To summarize, QQQE is an equal-weighted Nasdaq-100 index ETF, with investments in 100 large-cap equities, and with a significant overweight position in tech.
QQQE – Performance Analysis
QQQE’s performance track-record is quite strong, with the fund generally posting double-digit annual returns, and outperforming the S&P 500 since inception, and for most time periods.
Some further comments on the above…
Returns look quite weak on the 3Y mark due to sizable losses during 2022, and partly due to timing/sequence of returns. Returns look stronger on both shorter and longer-term time periods.
QQQE has tended to underperform the Nasdaq-100 since inception, but a significant portion of said underperformance happened last year, during which just seven stocks drove stock market returns.
QQQE somewhat performs as a cross between the Nasdaq-100 and S&P 500. This is because the fund’s tech exposure is between that of these two indexes.
Overall, QQQE’s performance seems reasonable enough. The fund has outperformed the S&P 500 since inception, and although the Nasdaq-100 has outperformed by more still, this is a recent phenomenon.
QQQE – Valuation Analysis
QQQE is significantly overvalued tech, one of the most expensive industries right now. Due to this, the fund trades at a sizable premium to the S&P 500. It does trade at a small discount to the Nasdaq-100 index itself, due to underweighting some of the more expensive mega-cap tech stocks, including Tesla and Nvidia.
QQQE’s more expensive valuation is a significant negative for the fund and its shareholders, and could lead to losses if valuations were to normalize or sentiment to worsen. This was last the case in 2022, but sentiment has much improved since then.
QQQE vs. QQQ
QQQE’s biggest differentiator is the fund’s equal-weighted holdings. These provide investors with significantly greater exposure to smaller companies than more traditional market-cap weighted funds, and with comparatively lower exposure to a small number of mega-cap stocks. Doing so benefits investors in two key ways.
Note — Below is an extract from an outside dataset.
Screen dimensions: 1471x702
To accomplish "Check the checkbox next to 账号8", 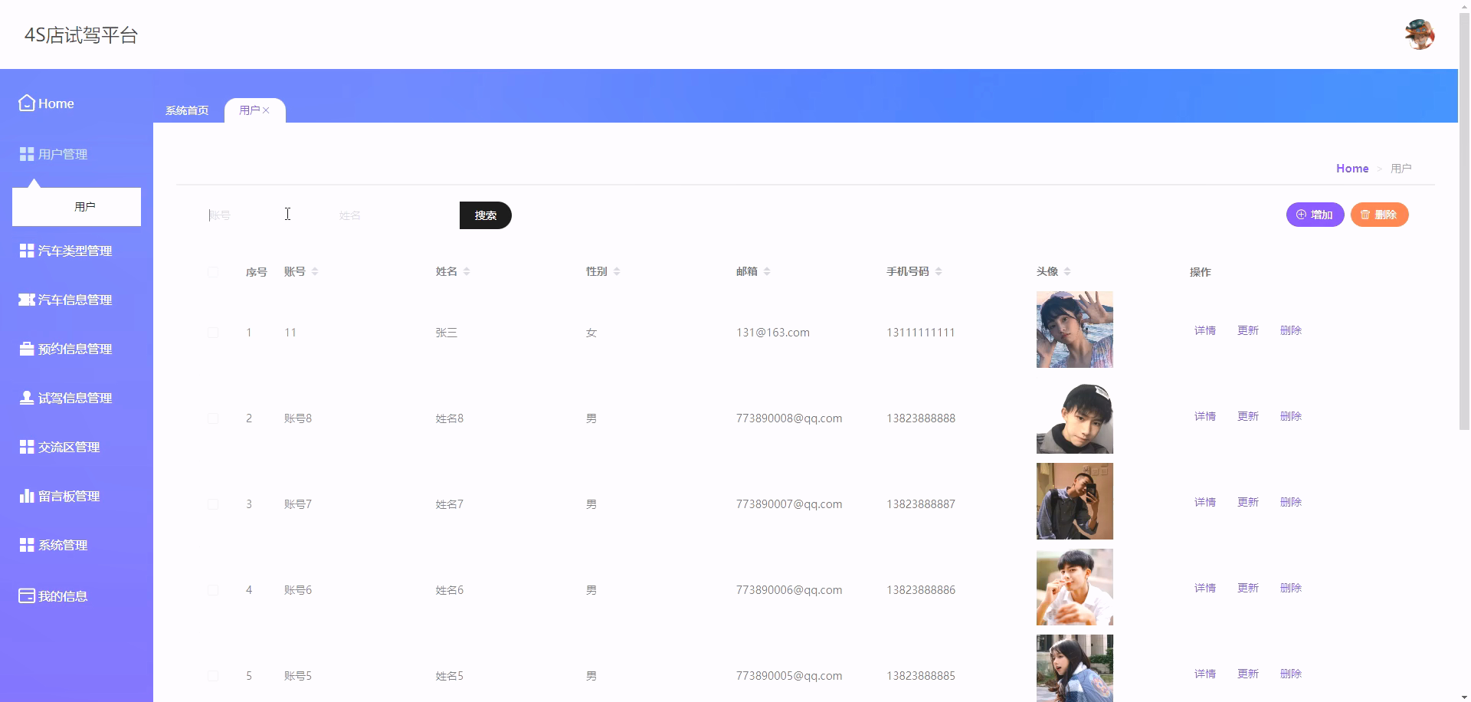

First, lower exposure to mega-cap stocks means that performance is less dependent on the performance of a small number of stocks, reducing idiosyncratic risk and portfolio volatility. Right now, the Nasdaq-100 holds a 9% position in Apple and Microsoft each. Although neither position is excessive, investors could see single-digit losses from double-digit losses in either. QQQE holds a 1% position in each of these, and so would barely be impacted by double-digit losses in either company.
In practice, these and other mega-cap stocks have performed exceedingly well in the past, so underweighting them has decreased long-term returns with no measurable impact on risk or volatility. Still, I do believe that QQQE’s more balanced portfolio is the less risky choice, even though this has not been the case in the past.
Second benefit of increasing exposure to smaller companies, is the fact that these should outperform larger companies long-term, due to greater growth prospects. Tesla is a fantastic example of this. The company got added to the Nasdaq-100 index over a decade ago. Tesla was a comparatively small company at the time, with a tiny weight in the index itself. The Nasdaq-100 benefited from Tesla’s meteoric rise throughout the years, but gains were limited due to its tiny weight. QQQE invested a bit more in Tesla at first and saw benefited a bit more from these gains.
Once Tesla became one of the largest companies in the world, its weight in the index rose, but performance has been spottier since. Because of issues with timing and dates, it is impossible for me to quantify these issues, but I looked at these issues for the S&P 500 a few years back and came to the same conclusion. Early investments in companies like Tesla are immensely profitable, and QQQE is better in that regard than the Nasdaq-100 index itself.
Considering these issues, I think that QQQE is a strong investment opportunity, and a bit stronger than market-cap weighted index funds on the Nasdaq-100.
Conclusion
In my opinion, QQQE’s diversified holdings and reduced mega-cap tech exposure make the fund a buy.